■ Collected data:
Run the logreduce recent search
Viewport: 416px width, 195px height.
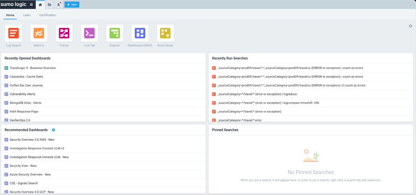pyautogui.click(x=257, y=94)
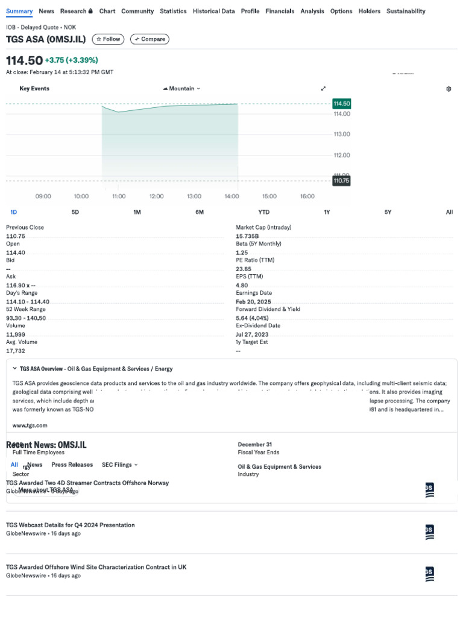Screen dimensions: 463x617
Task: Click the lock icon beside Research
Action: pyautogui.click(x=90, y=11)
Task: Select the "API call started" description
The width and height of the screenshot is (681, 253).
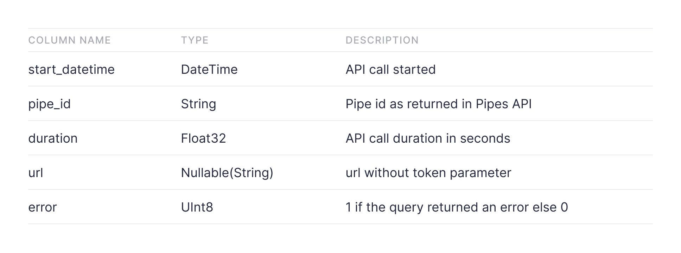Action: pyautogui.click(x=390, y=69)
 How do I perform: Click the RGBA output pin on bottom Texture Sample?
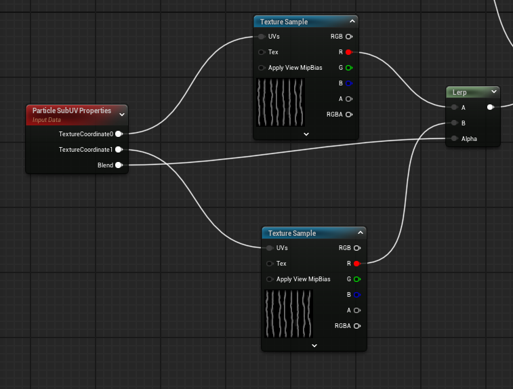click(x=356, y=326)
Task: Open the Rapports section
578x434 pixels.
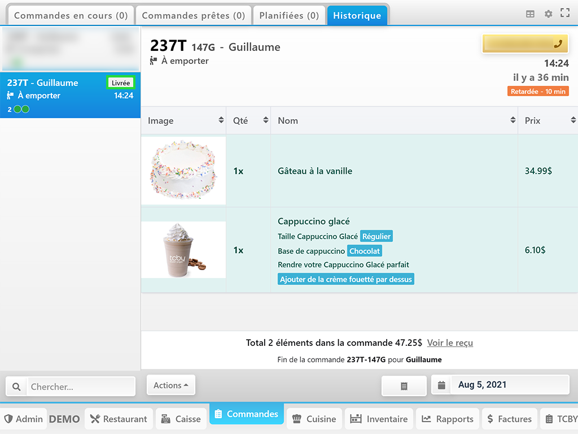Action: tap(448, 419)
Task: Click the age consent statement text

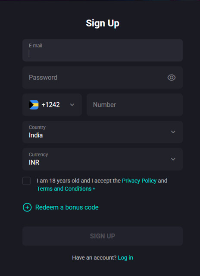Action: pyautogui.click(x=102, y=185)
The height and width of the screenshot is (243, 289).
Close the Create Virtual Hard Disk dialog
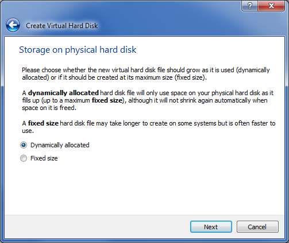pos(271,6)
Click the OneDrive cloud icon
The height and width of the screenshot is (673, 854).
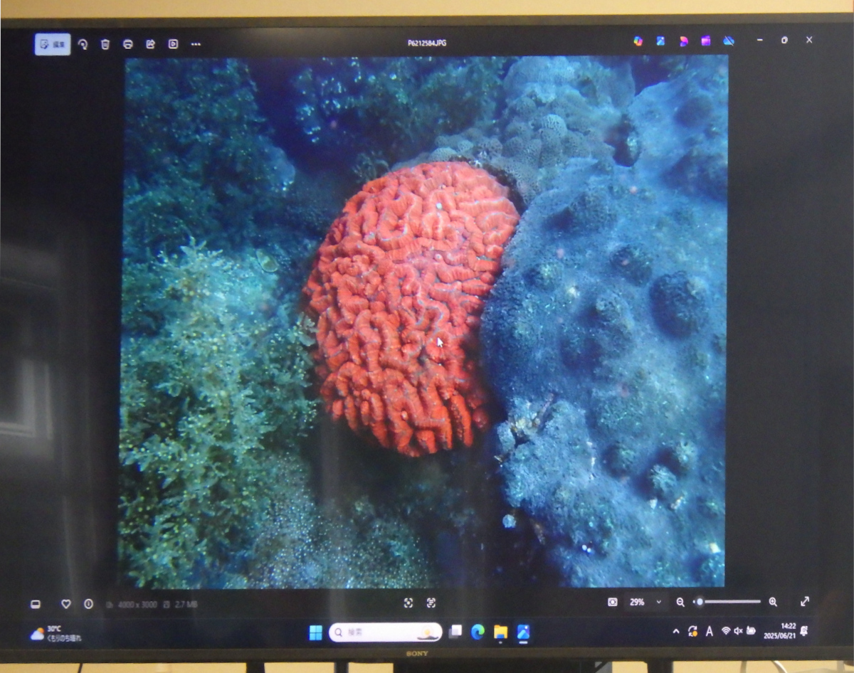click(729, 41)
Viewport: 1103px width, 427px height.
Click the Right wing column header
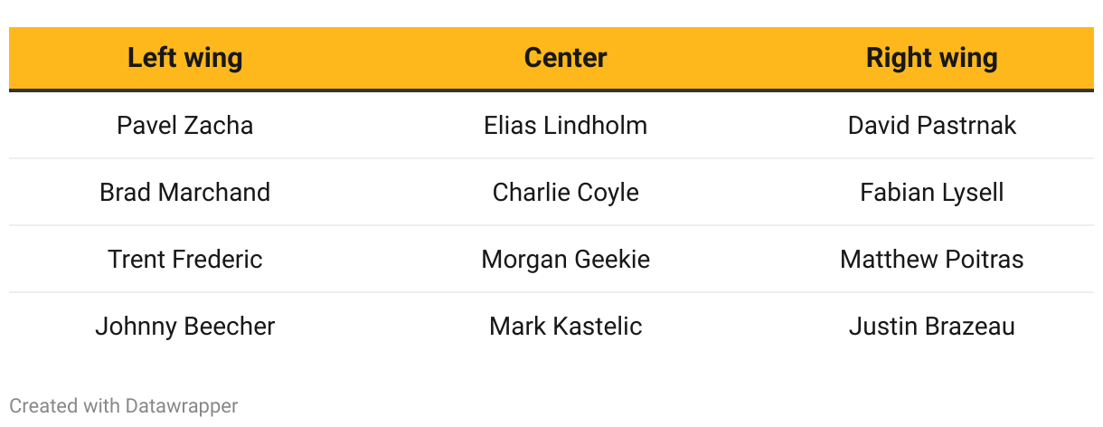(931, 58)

■ Description of the task: In the data, the line that contains "Viewport: 1103px width, 427px height." begins the part to write out; restate it and each line after it word for word through the end, with no pictures.

■ Answer to the problem:
Viewport: 1103px width, 427px height.
Click the Right wing column header
(931, 58)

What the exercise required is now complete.